**Assigned task:** Repeat the stretch of entries below from the line with "Task: Click the Open Type icon" through the line with "The width and height of the screenshot is (1456, 834).". Include both ends and add nothing.

**Exercise material:**
··········

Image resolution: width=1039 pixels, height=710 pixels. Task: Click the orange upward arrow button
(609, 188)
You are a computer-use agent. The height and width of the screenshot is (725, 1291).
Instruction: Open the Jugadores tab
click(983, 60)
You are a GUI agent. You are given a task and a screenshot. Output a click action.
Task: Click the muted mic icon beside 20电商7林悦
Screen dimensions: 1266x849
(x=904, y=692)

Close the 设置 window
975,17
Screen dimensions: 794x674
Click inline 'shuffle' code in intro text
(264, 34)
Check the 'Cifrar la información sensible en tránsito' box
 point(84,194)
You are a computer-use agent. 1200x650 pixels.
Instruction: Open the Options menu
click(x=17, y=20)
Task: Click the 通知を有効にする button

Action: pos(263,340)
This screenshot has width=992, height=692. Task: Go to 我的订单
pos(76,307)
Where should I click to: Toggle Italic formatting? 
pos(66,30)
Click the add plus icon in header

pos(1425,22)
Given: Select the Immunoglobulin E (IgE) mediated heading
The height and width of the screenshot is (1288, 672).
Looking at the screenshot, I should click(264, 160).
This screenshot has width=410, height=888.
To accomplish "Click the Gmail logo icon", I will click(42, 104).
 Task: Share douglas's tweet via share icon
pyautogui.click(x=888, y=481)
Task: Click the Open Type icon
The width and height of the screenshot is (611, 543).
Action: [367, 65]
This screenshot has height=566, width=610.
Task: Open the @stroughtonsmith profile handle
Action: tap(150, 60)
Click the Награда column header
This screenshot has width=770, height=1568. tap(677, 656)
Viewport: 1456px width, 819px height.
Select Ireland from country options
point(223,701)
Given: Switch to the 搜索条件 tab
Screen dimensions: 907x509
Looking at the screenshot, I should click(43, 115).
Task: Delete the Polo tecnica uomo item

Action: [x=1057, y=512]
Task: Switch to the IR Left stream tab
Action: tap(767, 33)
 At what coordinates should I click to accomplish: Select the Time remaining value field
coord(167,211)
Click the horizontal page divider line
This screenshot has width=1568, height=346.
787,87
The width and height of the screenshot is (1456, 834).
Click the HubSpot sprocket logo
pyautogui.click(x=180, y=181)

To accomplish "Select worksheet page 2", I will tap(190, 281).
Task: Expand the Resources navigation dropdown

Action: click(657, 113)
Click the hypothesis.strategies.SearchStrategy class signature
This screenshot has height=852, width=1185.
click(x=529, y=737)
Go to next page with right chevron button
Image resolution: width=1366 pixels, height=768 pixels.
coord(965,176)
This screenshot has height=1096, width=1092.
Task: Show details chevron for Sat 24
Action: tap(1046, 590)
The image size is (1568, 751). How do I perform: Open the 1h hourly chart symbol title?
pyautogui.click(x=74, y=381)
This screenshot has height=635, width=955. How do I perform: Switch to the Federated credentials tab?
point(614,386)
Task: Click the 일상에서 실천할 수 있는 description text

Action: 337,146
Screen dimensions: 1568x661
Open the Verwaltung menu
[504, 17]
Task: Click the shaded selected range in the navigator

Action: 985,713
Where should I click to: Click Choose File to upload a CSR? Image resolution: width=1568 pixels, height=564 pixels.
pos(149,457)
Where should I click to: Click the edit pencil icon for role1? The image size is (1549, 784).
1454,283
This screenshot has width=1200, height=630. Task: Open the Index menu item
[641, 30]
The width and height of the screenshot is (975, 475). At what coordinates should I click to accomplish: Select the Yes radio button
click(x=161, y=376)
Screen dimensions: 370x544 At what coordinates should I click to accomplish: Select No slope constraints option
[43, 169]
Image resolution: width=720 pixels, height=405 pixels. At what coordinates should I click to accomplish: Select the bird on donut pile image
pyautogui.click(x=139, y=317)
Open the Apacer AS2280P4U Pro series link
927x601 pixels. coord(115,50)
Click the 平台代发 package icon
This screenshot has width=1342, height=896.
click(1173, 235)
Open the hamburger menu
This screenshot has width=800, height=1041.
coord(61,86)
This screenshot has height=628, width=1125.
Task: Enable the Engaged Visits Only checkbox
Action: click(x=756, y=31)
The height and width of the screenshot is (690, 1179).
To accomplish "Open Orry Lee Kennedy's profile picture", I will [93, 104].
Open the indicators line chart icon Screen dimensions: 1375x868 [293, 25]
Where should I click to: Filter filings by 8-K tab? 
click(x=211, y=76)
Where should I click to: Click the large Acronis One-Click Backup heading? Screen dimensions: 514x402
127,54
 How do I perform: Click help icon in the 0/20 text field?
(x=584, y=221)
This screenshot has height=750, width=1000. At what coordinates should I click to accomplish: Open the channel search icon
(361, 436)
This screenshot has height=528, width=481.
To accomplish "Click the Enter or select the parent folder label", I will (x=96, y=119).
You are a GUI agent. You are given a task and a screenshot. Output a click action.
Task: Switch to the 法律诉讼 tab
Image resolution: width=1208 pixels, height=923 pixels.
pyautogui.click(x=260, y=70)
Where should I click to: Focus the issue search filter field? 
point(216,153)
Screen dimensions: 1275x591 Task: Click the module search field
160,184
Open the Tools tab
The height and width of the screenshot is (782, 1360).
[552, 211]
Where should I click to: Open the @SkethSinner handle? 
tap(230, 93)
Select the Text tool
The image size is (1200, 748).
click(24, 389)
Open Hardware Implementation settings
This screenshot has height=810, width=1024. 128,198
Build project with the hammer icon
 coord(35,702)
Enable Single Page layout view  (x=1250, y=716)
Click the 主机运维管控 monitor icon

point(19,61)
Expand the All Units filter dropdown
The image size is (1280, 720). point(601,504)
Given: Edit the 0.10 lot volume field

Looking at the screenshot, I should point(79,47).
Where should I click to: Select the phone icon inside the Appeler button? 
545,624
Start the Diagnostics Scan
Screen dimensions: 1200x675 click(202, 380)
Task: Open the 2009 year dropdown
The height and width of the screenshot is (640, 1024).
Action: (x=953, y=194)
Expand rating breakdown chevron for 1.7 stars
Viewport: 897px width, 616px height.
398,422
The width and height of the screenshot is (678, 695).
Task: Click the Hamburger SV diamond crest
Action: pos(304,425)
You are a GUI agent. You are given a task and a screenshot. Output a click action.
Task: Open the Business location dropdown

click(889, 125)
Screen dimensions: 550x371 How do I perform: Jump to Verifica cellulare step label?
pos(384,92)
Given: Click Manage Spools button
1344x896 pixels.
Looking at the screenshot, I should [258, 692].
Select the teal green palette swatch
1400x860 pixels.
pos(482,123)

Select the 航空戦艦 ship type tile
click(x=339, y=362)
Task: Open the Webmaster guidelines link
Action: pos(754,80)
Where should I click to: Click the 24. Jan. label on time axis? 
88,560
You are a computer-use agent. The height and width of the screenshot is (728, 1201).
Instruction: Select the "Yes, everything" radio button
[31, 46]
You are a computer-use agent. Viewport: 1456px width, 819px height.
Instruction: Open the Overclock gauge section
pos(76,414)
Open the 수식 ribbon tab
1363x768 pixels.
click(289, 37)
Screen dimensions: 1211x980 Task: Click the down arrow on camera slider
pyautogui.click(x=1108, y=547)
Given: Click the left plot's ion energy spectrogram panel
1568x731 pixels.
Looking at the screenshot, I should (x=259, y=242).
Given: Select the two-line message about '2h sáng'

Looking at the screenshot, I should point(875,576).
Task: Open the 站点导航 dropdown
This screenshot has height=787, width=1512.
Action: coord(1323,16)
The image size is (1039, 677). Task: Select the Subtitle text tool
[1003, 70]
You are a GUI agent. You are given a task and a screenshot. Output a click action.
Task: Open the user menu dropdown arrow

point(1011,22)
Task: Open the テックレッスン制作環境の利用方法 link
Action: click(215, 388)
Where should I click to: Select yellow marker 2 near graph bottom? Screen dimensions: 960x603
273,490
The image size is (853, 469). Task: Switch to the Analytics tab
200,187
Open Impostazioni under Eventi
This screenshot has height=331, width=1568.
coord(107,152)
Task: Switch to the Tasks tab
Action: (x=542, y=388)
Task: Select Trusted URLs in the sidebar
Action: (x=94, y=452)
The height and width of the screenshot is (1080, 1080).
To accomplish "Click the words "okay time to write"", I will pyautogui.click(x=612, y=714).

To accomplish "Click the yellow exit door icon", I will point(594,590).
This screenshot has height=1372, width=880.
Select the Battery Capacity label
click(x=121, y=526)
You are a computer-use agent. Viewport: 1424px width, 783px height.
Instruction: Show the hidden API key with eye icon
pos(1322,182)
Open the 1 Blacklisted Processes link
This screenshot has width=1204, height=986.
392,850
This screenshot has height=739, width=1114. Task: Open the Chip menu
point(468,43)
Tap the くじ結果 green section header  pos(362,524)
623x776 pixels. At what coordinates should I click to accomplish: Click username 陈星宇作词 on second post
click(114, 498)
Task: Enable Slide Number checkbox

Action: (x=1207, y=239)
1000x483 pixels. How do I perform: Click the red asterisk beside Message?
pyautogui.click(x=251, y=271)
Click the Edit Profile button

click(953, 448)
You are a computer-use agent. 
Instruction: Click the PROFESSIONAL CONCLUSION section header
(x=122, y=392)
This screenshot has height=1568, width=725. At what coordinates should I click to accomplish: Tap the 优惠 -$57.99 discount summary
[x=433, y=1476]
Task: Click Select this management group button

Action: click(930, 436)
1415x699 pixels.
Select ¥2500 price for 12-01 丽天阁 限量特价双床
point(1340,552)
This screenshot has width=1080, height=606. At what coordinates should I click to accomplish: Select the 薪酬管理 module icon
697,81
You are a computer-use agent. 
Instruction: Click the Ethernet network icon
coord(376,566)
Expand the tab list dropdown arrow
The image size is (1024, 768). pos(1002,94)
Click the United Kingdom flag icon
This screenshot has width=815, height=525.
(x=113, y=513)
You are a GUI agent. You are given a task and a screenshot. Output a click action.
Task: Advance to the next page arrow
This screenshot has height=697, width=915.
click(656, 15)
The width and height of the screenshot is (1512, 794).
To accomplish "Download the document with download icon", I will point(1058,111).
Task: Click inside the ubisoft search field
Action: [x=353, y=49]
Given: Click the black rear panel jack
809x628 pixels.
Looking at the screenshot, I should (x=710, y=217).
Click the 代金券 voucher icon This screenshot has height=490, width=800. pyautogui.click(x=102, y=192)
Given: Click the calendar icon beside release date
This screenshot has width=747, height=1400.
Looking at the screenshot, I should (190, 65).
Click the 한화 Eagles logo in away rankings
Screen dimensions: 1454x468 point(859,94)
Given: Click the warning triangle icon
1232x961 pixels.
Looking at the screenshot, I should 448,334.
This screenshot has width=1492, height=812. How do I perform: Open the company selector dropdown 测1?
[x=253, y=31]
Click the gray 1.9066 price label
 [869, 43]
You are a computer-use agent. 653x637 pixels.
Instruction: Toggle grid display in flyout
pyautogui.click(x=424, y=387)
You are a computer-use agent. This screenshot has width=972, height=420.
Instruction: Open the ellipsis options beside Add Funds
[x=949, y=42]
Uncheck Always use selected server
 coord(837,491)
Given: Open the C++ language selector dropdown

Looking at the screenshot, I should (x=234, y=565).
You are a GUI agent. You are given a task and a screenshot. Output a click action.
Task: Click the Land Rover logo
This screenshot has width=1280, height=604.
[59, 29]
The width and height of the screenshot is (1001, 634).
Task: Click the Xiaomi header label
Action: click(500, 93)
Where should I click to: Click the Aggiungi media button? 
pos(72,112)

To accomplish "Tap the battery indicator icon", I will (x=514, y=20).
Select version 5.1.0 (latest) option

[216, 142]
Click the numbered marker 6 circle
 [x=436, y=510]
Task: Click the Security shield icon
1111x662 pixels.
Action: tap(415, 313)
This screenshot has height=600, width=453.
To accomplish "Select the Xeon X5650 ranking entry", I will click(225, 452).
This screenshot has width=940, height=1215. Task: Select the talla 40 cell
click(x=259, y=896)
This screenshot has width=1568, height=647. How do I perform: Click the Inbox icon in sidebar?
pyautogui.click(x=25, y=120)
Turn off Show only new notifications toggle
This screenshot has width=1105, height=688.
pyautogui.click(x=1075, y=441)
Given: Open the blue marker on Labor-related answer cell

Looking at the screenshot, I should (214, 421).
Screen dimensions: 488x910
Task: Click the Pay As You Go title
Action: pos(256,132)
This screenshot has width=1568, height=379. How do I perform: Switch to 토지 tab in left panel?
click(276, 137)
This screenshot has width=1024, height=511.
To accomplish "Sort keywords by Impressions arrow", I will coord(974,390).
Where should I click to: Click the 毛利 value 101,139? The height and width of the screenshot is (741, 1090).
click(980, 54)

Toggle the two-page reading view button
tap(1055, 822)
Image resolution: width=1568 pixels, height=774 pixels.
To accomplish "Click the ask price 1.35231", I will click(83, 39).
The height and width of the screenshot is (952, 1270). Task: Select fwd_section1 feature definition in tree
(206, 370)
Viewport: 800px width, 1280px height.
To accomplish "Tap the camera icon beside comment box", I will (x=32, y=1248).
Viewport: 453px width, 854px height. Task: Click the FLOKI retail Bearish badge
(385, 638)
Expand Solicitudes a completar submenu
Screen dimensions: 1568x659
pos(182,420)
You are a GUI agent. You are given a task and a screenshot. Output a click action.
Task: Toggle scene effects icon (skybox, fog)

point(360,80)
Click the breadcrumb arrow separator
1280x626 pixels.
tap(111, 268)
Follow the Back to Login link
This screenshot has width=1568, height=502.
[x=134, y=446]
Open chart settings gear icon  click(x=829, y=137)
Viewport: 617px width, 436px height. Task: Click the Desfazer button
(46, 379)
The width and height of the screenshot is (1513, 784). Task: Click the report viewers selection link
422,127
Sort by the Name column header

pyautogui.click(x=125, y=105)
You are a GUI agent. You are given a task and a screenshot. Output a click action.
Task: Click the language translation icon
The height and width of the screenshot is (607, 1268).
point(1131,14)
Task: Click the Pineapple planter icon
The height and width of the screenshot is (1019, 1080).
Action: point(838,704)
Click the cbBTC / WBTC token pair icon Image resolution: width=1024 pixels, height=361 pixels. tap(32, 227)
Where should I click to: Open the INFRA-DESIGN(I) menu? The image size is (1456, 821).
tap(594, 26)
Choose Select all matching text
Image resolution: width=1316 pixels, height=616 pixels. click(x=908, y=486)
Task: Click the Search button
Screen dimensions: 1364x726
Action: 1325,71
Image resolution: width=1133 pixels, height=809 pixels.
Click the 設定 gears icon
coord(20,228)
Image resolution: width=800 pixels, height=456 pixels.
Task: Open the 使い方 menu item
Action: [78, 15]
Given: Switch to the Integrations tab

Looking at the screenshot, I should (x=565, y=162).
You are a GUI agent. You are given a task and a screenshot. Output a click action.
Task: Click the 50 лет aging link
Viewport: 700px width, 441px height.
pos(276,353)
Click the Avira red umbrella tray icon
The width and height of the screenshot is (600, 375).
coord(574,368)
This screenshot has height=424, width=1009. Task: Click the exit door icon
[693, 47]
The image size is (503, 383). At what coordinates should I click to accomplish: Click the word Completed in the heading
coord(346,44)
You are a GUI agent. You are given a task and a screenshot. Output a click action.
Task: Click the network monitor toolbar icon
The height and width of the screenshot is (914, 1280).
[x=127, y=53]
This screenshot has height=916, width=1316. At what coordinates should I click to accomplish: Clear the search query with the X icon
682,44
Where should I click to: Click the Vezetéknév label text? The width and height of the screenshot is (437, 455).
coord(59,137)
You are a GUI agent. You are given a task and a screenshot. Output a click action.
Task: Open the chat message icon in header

··········

**Answer box:**
Task: Click the Open Type icon
The width and height of the screenshot is (611, 543).
Action: [367, 65]
This screenshot has height=566, width=610.
Task: Open the @stroughtonsmith profile handle
Action: tap(150, 60)
Click the Награда column header
This screenshot has width=770, height=1568. tap(677, 656)
Viewport: 1456px width, 819px height.
Select Ireland from country options
point(223,701)
Given: Switch to the 搜索条件 tab
Screen dimensions: 907x509
Looking at the screenshot, I should click(43, 115).
Task: Delete the Polo tecnica uomo item

Action: [x=1057, y=512]
Task: Switch to the IR Left stream tab
Action: tap(767, 33)
 At what coordinates should I click to accomplish: Select the Time remaining value field
coord(167,211)
Click the horizontal page divider line
This screenshot has width=1568, height=346.
787,87
The width and height of the screenshot is (1456, 834).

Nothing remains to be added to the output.